Tutto scorre. Anzi, corre. I ritmi di lavoro a Doha sono frenetici, nonostante la crisi. L’embargo non fa paura. Le commesse sono confermate. I progetti di investimento anche. I grattacieli, gli stadi, la nuova metropolitana, sono un cantiere aperto. I servizi funzionano, i viveri sono assicurati. Quell’immagine da “far west”, con gli scaffali vuoti dopo l’assalto ai supermercati, è un lontano ricordo.

«Questo è un Paese piccolo che sta crescendo e ha bisogno di infrastrutture. Chi investe qui non potrà che guadagnarci», ci dice Pietro Paolo Rampino, che nell’area del Golfo ha innovato il proprio profilo di dottore commercialista con la società Oesse Consulting fornendo consulenza strategica per le imprese e creando dal nulla un incubatore per le startup italiane in Medio Oriente, di cui è il Ceo. Praticamente, in termini di sviluppo «ci sono 10 anni di differenza tra Doha e Dubai in appena 45 minuti di volo». Un volo che però, almeno per ora, non si può fare, con gli spazi aerei interdetti, oltre alle frontiere di terra chiuse.
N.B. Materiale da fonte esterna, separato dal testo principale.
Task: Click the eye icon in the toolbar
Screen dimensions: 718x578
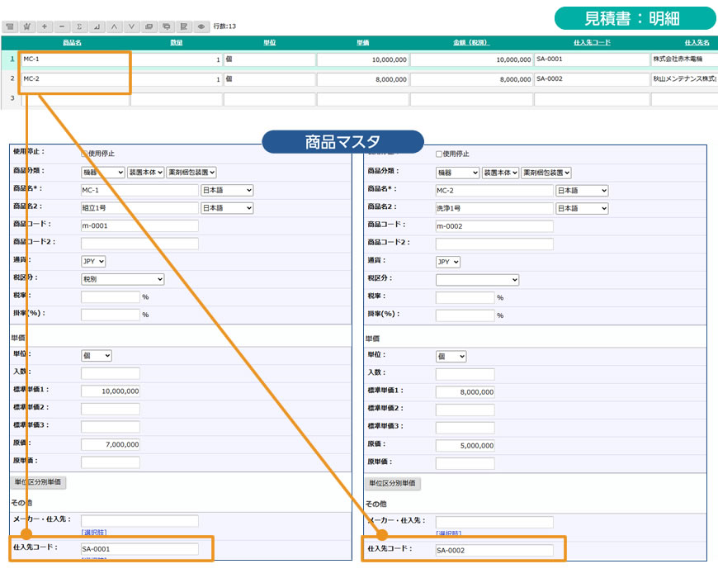Action: coord(201,26)
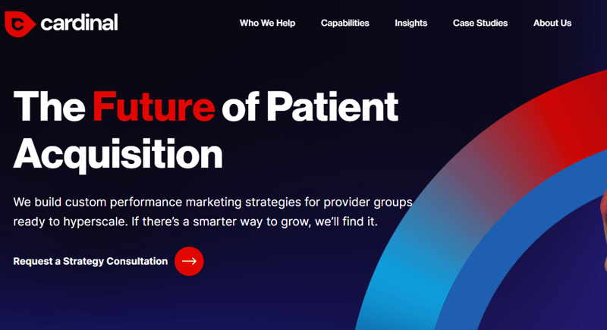The height and width of the screenshot is (330, 607).
Task: Open the Who We Help menu
Action: pos(267,23)
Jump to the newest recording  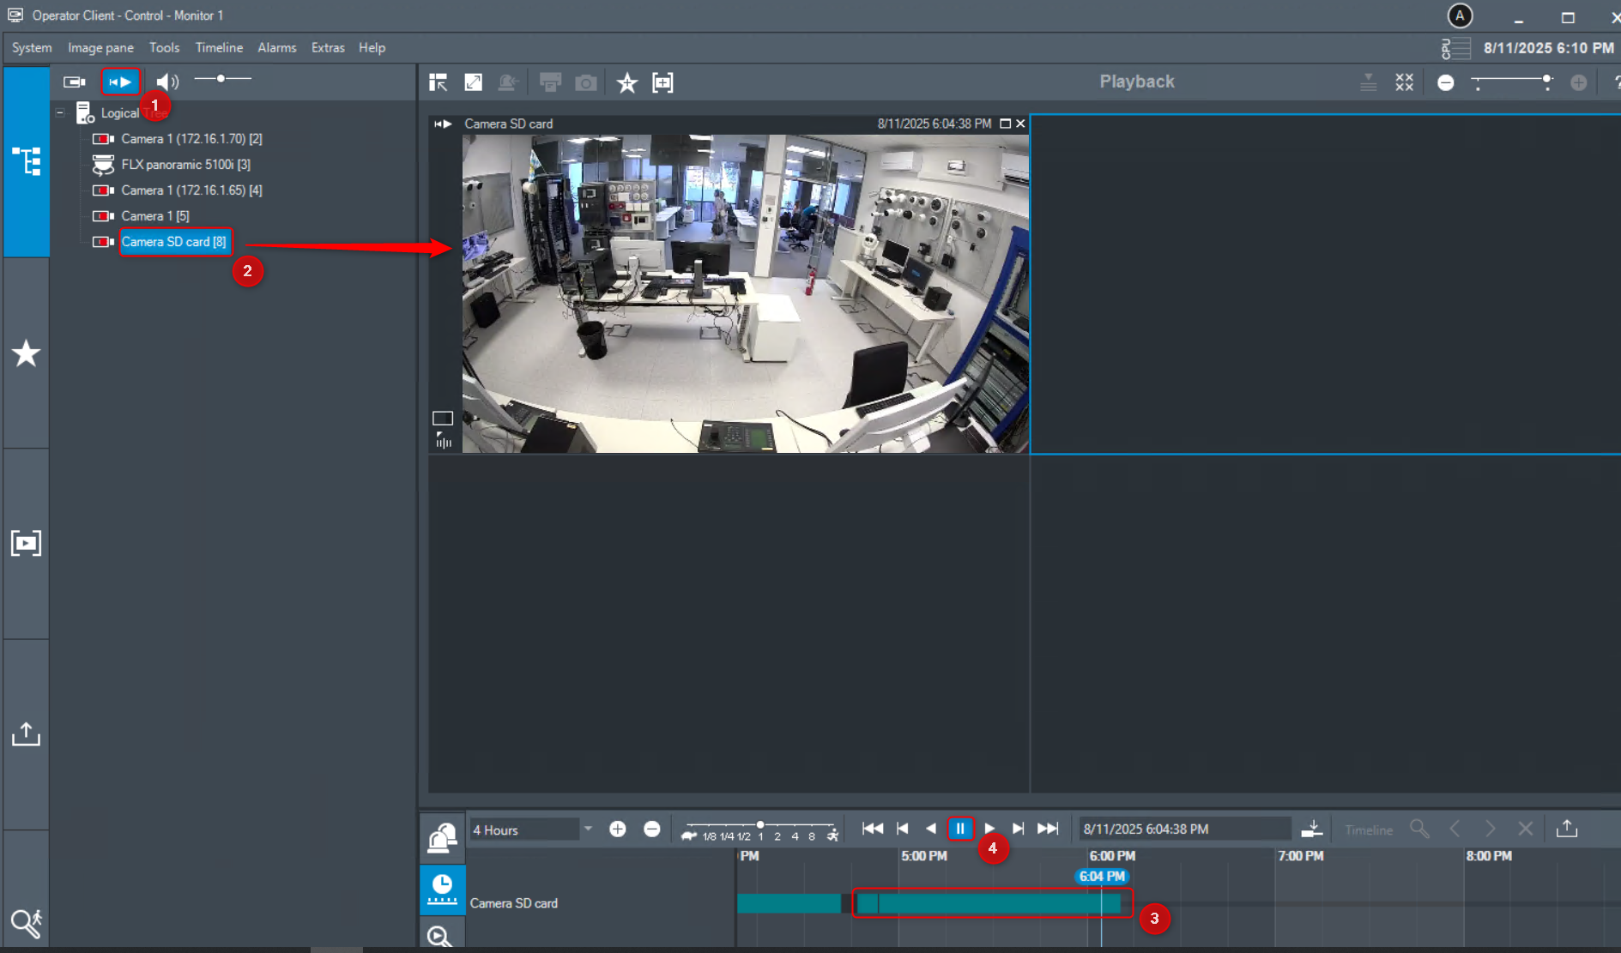tap(1048, 829)
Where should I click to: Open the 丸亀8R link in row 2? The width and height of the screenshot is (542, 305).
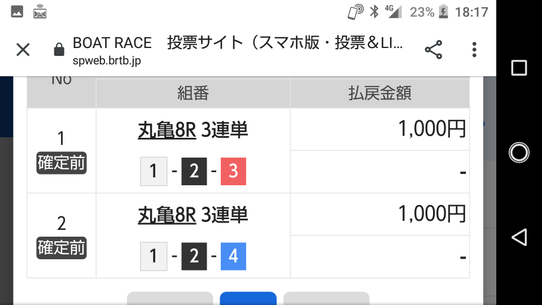point(167,215)
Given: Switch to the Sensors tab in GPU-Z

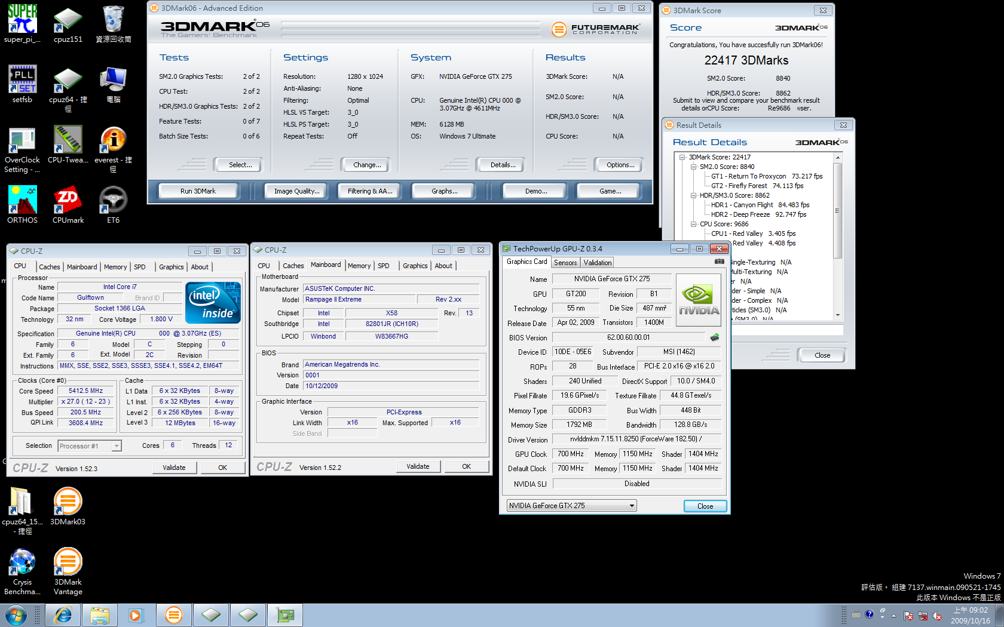Looking at the screenshot, I should 565,263.
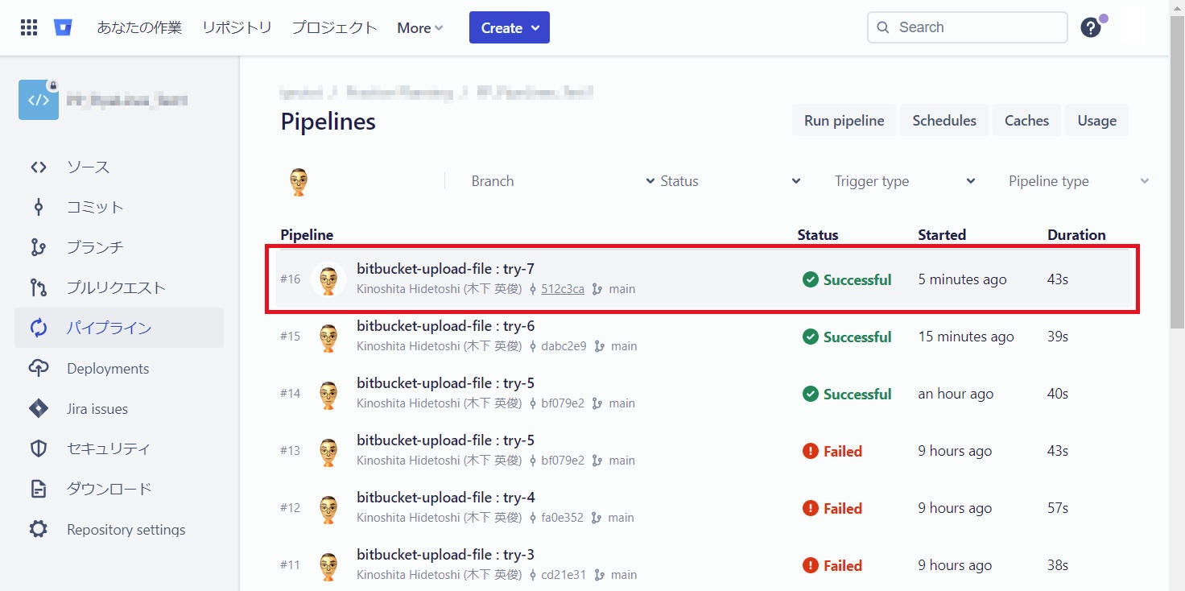The height and width of the screenshot is (591, 1185).
Task: Select the ソース icon in the sidebar
Action: coord(38,167)
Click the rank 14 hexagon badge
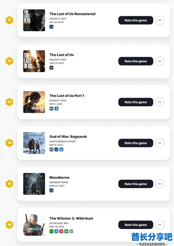 click(9, 143)
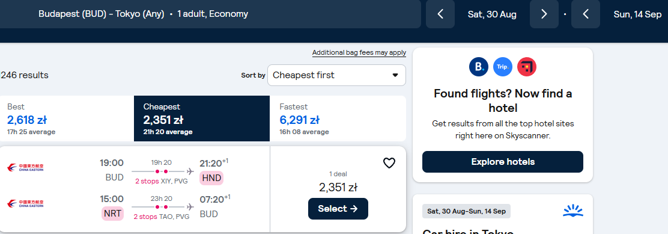Click the Explore hotels button
Screen dimensions: 668x234
coord(503,162)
Il Paese, si sa, possiede capitali ingenti. Dopo il Bahrein, vanta il reddito pro capite più alto al mondo. Su 2.7 milioni di abitanti, concentrati nella capitale, circa 1 milione e mezzo sono “expat”, stranieri residenti per motivi prevalentemente professionali. L’80% è manodopera, il resto colletti bianchi.

Si contano circa 1.500 italiani, moltissimi nel settore costruzioni e indotto di servizi. Come Claudio Bonomi Savignon, ad esempio, che lavora per Arup, la multinazionale di progettazione con base a Londra che cura anche la gestione degli appalti di terzi con il governo qatariota. Per lui, che a Doha vive da 5 anni con la  famiglia, «è presto per sentire gli effetti del blocco. Non siamo ancora tornati ai livelli pre-crisi petrolifera, ma la crescita è spaventosa». La cosa più importante, ammette, è che «forniture e materiali continuino ad arrivare».

L’Emirato sta lavorando per aprire nuovi collegamenti via mare e via cielo, e non solo con l’alleato iraniano. «Non si va più a Dubai per il fine settimana, ma i circuiti di business sono assolutamente autonomi. Oggi il Qatar deve risolvere un problema di riorganizzazione delle rotte e riorientare l’approvvigionamento ed è ciò che sta facendo», spiega Lucio Rispo,  investiment project manager per la Qatar Foundation Endowment.

Se tutti gli osservatori concordano sul fatto che l’emergenza sia rientrata, la vera incognita è il fattore tempo. Un prolungamento del blocco potrebbe generare effetti sgradevoli, soprattutto in vista dell’appuntamento dei Mondiali di calcio 2022.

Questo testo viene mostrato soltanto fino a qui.